Passage >>

Structuring and Negotiating a Convertible Note Offering

 

Early stage companies often raise money from friends and family and angel investors in order to launch their businesses or bridge the gap to a larger raise. One method of raising funds is to issue convertible promissory notes to investors. A convertible promissory note converts to stock at a later date upon the occurrence of certain specified events; typically the closing of a larger capital raise where the company sells stock.

 

Published: May 28, 2012

 

Early stage companies often raise money from friends and family and angel investors in order to launch their businesses or bridge the gap to a larger raise. One method of raising funds is to issue convertible promissory notes to investors. A convertible promissory note converts to stock at a later date upon the occurrence of certain specified events; typically the closing of a larger capital raise where the company sells stock.

 

A triggering (or “qualifying”) financing is an equity financing that occurs subsequent to the issuance of a convertible promissory note, where a stated minimum amount of capital is raised. Upon a triggering financing, all principal and interest under the convertible promissory note converts to stock based upon the valuation of the company assigned at the time of the triggering financing. Typically, the conversion is “automatic,” meaning the investor does not have the ability to seek repayment of the loan at the time of the triggering financing, but must convert the note to stock.

 

The company should set the maturity date of a convertible promissory note conservatively to ensure it will have the time to build value, and close on the triggering financing prior to the repayment obligation on the note. Setting the maturity date too soon pressures the company to close on a triggering financing prior to building its value, which would result in selling stock at a lower valuation than anticipated or desired.

 

The typical interest rate for convertible promissory notes is between 7% and 10%. In the most common structure, all principal and interest is paid at maturity or converts along with the principal into stock.

 

All principal and accrued interest on a convertible promissory note usually converts into the same class of stock issued in the triggering financing, and on the same terms of such financing. That means convertible promissory note investors often receive preferred stock, with preferred terms, because these investors essentially tag along with the larger investor(s) in the triggering financing. Convertible note investors usually receive a discount to the valuation assigned to the company in the triggering financing, which results in a correlating discount to the price per share paid by investors in the triggering financing.

Written instruction >> Please repeat everything in the convertible note article from "The typical interest" down to "investors in the triggering financing.", word for word.

Information provided >>

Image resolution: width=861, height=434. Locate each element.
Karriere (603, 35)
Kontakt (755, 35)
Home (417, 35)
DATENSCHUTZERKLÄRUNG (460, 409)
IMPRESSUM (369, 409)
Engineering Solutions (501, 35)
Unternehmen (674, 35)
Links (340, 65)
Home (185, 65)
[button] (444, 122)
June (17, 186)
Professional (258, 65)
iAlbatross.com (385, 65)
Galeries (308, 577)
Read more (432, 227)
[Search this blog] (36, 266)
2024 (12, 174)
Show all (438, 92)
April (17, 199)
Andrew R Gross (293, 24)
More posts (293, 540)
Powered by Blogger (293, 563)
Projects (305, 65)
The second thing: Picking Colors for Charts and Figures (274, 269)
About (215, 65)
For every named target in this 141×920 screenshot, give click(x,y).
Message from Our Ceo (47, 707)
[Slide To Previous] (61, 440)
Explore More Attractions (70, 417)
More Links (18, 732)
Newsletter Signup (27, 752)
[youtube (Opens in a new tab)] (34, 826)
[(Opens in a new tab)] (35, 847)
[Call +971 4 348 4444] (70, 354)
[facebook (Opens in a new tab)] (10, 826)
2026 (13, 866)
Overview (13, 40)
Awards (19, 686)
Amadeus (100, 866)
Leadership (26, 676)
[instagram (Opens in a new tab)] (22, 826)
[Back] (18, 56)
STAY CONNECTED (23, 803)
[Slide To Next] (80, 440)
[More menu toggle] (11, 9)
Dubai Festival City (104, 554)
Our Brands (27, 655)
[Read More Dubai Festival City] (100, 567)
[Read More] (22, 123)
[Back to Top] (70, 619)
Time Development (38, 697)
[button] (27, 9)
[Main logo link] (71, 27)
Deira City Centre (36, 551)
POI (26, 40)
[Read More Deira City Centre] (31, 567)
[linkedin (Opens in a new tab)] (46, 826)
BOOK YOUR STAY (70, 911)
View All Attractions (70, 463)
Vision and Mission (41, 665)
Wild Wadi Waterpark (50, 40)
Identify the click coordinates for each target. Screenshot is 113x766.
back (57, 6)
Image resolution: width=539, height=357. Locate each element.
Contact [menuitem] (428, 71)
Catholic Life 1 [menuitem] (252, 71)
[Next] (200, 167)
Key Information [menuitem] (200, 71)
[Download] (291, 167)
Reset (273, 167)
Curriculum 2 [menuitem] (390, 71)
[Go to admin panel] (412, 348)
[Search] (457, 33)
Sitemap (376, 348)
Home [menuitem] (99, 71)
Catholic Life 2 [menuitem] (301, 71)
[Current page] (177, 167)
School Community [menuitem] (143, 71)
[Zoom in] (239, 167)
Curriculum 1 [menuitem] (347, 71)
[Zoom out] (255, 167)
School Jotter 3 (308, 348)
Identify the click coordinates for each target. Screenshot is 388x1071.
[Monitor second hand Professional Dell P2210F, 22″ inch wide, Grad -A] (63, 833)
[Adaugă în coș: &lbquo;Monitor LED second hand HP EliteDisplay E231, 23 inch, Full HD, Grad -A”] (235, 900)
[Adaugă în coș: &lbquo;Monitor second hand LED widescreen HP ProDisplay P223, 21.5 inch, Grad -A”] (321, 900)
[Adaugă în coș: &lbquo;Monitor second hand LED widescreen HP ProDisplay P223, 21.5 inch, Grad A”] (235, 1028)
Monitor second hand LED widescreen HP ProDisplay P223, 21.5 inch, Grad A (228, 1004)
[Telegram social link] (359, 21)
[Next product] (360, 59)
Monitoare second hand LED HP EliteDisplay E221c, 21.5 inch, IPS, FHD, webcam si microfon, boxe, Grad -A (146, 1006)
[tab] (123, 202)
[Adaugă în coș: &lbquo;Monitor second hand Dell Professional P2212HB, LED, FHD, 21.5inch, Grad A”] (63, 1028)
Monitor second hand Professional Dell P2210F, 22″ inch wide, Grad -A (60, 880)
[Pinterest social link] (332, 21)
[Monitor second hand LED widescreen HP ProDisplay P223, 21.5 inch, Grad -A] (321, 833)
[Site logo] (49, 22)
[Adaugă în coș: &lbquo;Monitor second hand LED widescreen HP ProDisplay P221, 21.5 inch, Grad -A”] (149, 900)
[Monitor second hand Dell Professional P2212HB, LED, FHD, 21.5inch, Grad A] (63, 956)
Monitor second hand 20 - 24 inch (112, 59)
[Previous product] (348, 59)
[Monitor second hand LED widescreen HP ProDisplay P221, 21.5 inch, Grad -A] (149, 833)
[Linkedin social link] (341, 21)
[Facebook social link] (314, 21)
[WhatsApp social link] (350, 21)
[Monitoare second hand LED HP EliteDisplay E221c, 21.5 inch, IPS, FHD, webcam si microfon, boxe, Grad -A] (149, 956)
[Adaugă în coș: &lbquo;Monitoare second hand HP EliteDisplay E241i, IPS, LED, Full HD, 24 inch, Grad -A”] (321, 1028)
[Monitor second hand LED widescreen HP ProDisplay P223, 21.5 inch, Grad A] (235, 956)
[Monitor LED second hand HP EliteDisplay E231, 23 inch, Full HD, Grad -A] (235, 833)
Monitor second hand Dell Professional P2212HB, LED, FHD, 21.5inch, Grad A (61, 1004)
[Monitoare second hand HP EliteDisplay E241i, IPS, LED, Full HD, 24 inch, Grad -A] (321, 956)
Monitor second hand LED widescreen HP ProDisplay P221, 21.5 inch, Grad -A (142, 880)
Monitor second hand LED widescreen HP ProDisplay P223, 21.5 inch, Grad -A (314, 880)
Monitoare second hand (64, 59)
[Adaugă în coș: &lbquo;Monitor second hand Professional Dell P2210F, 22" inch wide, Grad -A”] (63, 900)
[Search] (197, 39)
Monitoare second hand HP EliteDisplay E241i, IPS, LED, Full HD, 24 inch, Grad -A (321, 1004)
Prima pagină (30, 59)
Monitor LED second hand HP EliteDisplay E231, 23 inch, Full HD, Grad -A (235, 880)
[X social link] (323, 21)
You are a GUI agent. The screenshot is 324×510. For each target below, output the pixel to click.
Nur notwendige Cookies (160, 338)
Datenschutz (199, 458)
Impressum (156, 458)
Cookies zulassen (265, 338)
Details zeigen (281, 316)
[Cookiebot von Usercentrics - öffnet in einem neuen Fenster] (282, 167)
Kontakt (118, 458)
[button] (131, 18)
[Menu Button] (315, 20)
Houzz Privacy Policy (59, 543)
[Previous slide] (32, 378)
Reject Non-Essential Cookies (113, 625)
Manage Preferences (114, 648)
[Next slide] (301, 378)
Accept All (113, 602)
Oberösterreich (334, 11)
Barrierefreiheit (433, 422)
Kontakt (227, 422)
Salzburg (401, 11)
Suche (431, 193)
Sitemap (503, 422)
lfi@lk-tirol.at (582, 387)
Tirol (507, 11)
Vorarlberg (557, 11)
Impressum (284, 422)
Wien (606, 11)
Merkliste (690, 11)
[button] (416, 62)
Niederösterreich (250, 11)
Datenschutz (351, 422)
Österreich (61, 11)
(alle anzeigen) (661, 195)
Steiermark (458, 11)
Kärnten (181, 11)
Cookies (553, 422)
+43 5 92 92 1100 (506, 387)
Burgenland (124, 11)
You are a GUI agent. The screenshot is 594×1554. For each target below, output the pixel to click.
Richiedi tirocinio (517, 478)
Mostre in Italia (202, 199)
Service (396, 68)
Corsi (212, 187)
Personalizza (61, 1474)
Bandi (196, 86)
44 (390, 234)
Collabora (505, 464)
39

Full output >>
The typical interest rate for convertible promissory notes is between 7% and 10%. In the most common structure, all principal and interest is paid at maturity or converts along with the principal into stock.

 

All principal and accrued interest on a convertible promissory note usually converts into the same class of stock issued in the triggering financing, and on the same terms of such financing. That means convertible promissory note investors often receive preferred stock, with preferred terms, because these investors essentially tag along with the larger investor(s) in the triggering financing. Convertible note investors usually receive a discount to the valuation assigned to the company in the triggering financing, which results in a correlating discount to the price per share paid by investors in the triggering financing.